NO and N2O are major contributors to atmospheric pollution, and agriculture is a major source of both gaseous N. Seasonal variation of precipitation input can affect plant growth, soil microbial activities, and emissions of NO and N2O. However, the complexity of the mechanisms and the temporal and spatial variations related to the emissions of NO and N2O in rainfed ecosystem are unclear.
Recently, a research team led by Prof. FANG Yunting from the Institute of Applied Ecology (IAE) of the Chinese Academy of Sciences (CAS) used a fully automated system to continuously measure soil NO and N2O emissions for two years in a typical rainfed maize field in Northeast China.
Two years measurements revealed substantial interannual and seasonal variations for N gaseous emissions, especially the NO loss.
The researchers found that annual NO emissions differ strongly between the two years, with 8.9 kg N ha-1 for the first year and 2.3 kg N ha-1 for the second year, accounting for 5.9% and 1.9% of the applied fertilizer N, respectively.
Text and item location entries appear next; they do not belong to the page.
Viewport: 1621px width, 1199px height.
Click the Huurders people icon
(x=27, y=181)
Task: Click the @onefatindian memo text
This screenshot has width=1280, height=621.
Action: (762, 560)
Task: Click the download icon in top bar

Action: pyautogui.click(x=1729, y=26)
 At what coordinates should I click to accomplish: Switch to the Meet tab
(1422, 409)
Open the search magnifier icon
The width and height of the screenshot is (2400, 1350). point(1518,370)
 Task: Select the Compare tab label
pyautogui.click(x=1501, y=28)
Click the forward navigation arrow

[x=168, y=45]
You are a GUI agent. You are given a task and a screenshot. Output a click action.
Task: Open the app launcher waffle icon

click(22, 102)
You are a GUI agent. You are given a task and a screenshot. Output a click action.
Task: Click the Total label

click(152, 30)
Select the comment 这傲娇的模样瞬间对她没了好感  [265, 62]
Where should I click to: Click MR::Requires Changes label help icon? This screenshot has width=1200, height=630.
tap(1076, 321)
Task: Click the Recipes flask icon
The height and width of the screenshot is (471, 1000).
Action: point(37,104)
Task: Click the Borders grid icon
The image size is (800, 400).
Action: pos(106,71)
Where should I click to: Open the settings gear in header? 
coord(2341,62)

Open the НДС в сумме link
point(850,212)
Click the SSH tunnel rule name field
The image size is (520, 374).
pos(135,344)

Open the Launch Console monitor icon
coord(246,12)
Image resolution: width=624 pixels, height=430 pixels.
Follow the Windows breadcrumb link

This difference was mainly attributed to the variations in the timing and amount of precipitation before and after the fertilization.
Besides, they found that the severe spring drought affects plant growth, soil NH4+ and NO3- availabilities, and NO and N2O emissions. During growing season, the temporal pattern of NO and N2O emissions were similar, and mainly controlled by soil mineral N content and soil temperature. Both NO and N2O emissions during the freeze–thaw periods were negligible in this region for rainfed agriculture.
Rainfed agriculture is one of the most common farming practices in Northeast China. With the global climate change, severe drought makes the rainfed agriculture more vulnerable. The findings try to fill the gap in the understanding of climate change impacts on NO and N2O emissions in rainfed agricultures (major cropping practices). They offer some advice to control the adverse effects of agricultural managements to regional and global atmospheric pollution.